In the prologue Nick Colonna sees too late what is about to happen to him and his two buddies when an Arab street dog limps toward them, its stomach implanted with an explosive. He awakens – after how long? - not knowing where he is, but he cannot hear. Or speak. His buddies are dead. Nick now suffers from intrusive hallucinations that replay Mohammad Atta’s crashing American Airlines Flight 11 into the World Trade Center.

Now back from Iraq, and death, he also recalls intense bonding with his former girlfriend on Amber Island. She left him, and though his family is loving and supportive, he cannot stay with them. He slips out one night to Amber to live in a decrepit hut deep in the forest with only bare necessities. And a copy of Thoreau’s Walden given to him by his old high school English teacher, who, to divert him, takes him flying one day. Most of the narrative proceeds in the present tense – Nick cannot manage time or direction. He has survival skills but also survivor guilt.

On Amber he hunts, fishes, explores, one day coming across burial artifacts from an indigenous people who he learns lived on the island 6,000 years ago. His sense of the past widens, and deepens, as does his admiration of David H. as he calls Thoreau. Pages from Walden, highlighted by his former teacher, are strewn around the hut.

His own solitude and silence are interrupted one rainy night, however, when Julia Fletcher, the angry, headstrong youngest child of the recently deceased wealthy owner of Amber island, arrives at his door.

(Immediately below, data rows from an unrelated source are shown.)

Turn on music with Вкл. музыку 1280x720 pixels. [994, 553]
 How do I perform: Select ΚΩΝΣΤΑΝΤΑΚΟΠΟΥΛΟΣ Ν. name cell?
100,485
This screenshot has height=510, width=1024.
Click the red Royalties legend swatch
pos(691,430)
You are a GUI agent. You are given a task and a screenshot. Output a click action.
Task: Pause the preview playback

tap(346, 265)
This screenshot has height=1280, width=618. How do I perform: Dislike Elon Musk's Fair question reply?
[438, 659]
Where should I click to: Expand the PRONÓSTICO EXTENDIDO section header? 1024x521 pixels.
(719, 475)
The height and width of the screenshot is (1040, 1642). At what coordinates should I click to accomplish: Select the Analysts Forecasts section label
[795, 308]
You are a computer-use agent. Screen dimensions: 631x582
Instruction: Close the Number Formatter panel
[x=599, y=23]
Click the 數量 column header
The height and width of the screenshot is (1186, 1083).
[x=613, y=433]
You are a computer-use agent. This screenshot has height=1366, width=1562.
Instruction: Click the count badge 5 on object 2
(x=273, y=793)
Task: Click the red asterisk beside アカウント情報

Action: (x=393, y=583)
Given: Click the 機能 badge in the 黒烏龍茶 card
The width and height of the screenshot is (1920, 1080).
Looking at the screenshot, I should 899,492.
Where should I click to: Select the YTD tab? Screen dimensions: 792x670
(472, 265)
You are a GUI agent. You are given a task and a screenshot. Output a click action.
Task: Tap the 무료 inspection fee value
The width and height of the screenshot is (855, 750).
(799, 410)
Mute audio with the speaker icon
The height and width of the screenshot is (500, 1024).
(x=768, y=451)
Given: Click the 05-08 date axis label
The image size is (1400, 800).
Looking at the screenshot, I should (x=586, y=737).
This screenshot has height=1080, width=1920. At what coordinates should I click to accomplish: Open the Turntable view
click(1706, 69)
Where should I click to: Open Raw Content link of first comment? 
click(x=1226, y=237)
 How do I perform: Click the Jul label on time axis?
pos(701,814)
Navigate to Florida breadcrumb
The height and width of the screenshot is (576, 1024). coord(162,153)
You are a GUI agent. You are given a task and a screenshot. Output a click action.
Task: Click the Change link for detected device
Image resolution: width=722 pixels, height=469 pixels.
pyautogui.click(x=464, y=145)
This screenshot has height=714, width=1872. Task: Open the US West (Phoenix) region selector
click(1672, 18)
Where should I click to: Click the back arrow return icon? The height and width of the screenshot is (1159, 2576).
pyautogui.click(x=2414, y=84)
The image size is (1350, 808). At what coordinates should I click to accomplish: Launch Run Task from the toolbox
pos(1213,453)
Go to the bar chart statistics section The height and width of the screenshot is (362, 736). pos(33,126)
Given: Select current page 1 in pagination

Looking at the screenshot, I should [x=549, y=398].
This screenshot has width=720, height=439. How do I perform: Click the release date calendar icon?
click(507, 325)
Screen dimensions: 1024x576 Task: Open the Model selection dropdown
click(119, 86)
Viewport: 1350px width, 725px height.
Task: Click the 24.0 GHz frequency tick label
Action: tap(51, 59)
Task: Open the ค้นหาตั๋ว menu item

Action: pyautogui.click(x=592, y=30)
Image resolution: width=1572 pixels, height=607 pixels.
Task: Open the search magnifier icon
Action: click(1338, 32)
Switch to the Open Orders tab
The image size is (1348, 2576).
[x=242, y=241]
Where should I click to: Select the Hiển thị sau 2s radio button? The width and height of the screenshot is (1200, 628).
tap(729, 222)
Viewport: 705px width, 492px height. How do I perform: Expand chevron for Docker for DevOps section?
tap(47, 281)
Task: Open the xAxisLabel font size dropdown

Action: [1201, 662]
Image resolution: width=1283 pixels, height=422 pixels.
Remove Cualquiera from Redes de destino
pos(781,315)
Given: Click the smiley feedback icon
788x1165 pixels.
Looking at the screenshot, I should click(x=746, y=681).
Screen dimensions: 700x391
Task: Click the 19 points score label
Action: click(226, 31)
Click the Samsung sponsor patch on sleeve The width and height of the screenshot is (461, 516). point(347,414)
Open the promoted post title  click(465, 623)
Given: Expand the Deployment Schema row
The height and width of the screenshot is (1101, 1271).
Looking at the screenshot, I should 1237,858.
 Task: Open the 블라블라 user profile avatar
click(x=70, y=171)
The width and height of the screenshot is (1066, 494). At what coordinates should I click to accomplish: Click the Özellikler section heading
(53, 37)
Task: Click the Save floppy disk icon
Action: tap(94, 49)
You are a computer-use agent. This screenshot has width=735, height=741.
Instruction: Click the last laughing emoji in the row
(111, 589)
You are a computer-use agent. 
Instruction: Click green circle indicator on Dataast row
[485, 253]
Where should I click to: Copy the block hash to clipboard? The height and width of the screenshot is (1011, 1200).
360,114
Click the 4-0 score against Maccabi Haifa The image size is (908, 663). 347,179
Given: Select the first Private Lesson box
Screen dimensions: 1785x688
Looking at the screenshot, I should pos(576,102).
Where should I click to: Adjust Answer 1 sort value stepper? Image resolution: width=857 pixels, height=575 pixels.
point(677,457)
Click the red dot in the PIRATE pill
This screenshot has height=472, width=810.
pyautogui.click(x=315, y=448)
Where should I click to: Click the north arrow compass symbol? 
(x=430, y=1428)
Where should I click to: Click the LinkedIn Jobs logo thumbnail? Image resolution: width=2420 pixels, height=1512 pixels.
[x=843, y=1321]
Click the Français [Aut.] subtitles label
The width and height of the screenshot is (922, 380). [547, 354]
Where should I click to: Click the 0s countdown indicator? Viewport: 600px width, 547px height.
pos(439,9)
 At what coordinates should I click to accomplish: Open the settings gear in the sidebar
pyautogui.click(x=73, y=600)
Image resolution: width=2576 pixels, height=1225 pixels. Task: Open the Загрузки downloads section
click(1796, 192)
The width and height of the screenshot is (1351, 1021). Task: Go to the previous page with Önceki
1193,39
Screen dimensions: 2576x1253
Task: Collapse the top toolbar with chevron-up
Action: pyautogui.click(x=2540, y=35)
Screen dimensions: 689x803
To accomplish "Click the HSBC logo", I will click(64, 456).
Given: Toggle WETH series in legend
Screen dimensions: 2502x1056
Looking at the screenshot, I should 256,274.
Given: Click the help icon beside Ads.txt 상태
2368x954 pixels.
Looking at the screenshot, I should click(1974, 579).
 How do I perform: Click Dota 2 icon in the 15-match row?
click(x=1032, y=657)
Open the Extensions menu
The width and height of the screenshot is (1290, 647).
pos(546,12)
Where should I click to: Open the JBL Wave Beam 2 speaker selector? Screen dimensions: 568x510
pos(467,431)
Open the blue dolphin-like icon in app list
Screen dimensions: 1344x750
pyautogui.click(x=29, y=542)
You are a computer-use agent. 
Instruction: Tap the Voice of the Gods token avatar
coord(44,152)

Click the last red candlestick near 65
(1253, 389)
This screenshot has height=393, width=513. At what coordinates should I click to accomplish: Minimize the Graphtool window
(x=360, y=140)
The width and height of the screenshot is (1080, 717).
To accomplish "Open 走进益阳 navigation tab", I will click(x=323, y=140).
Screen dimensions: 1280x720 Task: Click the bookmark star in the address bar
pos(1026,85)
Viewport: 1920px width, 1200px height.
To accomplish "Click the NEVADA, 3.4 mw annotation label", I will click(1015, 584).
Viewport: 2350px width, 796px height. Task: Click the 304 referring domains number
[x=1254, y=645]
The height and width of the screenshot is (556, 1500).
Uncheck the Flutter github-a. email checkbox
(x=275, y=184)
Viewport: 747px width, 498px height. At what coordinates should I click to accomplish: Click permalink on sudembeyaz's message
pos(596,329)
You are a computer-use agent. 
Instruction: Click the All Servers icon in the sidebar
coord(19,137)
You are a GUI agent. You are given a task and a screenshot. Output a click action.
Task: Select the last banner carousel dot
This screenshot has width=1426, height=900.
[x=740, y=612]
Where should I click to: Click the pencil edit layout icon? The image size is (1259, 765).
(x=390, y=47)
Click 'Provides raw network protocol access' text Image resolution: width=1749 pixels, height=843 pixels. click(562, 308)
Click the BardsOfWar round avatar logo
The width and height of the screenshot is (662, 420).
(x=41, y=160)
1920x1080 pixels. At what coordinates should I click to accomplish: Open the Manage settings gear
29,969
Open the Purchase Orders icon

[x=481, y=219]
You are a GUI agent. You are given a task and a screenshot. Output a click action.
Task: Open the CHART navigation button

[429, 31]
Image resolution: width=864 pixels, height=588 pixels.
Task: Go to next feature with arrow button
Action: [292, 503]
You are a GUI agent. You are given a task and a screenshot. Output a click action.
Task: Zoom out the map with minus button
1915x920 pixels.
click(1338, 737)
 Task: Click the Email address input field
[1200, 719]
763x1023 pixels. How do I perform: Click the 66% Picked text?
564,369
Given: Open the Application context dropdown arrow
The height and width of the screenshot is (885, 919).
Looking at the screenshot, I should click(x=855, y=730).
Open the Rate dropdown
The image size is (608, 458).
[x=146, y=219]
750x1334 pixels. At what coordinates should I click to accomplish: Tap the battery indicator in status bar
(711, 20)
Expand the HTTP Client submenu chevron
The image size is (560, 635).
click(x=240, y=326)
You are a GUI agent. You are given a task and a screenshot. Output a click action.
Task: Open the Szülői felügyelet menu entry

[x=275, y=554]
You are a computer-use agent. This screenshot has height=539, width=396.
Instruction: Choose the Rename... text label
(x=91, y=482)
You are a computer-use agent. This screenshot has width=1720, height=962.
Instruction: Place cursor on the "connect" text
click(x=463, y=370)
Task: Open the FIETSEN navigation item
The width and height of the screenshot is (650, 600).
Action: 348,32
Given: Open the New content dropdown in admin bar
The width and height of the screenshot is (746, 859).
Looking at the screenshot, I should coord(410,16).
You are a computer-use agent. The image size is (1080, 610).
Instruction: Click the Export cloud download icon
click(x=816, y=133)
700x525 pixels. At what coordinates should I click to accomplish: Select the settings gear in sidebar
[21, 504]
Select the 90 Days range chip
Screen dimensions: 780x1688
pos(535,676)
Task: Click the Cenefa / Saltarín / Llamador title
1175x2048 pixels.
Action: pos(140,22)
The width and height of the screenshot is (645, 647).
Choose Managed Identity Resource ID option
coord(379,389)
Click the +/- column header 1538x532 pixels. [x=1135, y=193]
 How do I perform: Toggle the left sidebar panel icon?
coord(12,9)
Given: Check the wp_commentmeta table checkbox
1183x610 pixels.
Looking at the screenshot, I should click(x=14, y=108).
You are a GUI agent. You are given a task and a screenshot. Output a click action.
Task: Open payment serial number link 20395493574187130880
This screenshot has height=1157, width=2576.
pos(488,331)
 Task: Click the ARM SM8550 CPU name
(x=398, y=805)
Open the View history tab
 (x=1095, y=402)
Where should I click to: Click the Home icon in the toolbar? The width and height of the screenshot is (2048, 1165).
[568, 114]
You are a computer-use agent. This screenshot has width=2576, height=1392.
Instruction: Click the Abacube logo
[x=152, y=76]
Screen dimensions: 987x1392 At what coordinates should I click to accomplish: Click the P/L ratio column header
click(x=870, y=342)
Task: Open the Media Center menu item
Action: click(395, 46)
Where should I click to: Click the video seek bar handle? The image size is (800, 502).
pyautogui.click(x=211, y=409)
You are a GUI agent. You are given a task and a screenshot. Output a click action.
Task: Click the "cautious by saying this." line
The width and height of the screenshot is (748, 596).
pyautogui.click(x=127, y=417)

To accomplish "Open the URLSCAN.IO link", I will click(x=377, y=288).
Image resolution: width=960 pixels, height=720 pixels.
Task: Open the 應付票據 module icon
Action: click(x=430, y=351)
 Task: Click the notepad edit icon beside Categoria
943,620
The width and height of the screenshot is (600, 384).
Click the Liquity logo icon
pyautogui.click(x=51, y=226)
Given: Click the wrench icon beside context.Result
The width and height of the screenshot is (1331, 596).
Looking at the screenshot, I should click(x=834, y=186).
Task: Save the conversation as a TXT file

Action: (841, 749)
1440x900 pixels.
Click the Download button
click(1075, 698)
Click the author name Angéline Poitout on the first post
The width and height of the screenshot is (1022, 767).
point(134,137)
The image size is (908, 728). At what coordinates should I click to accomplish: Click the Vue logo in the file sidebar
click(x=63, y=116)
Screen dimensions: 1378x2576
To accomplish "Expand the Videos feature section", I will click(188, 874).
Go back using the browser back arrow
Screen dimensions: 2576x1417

She’s come to Amber to take pictures of what soon will vanish once construction begins on a fancy resort. Though her beloved father had built a maquette of a main building, spectacular glass tower and all, he refused finally to despoil the pristine landscape and construct it. Julia, who adored him, and reveres the island’s rugged loneness, feels his loss more now that her mother and siblings are pushing ahead with the commercial project – even, ironically, hiring Nick to be the island caretaker and a construction worker. He’s a perfectionist in his work. It’s something to do. he can stay on the island. Carpenter is too skilled a writer to contrive an easy resolution where Nature as refuge and custodian of history becomes the salvation of damaged souls brought together over death. But how he concludes this impressively imagined story will both startle and haunt, with an event that will evoke shock and awe but also foster contemplation.

Joan Baum is a recovering academic from the City University of New York, who spent 25 years teaching literature and writing. She covers all areas of cultural history but particularly enjoys books at the nexus of the humanities and the sciences.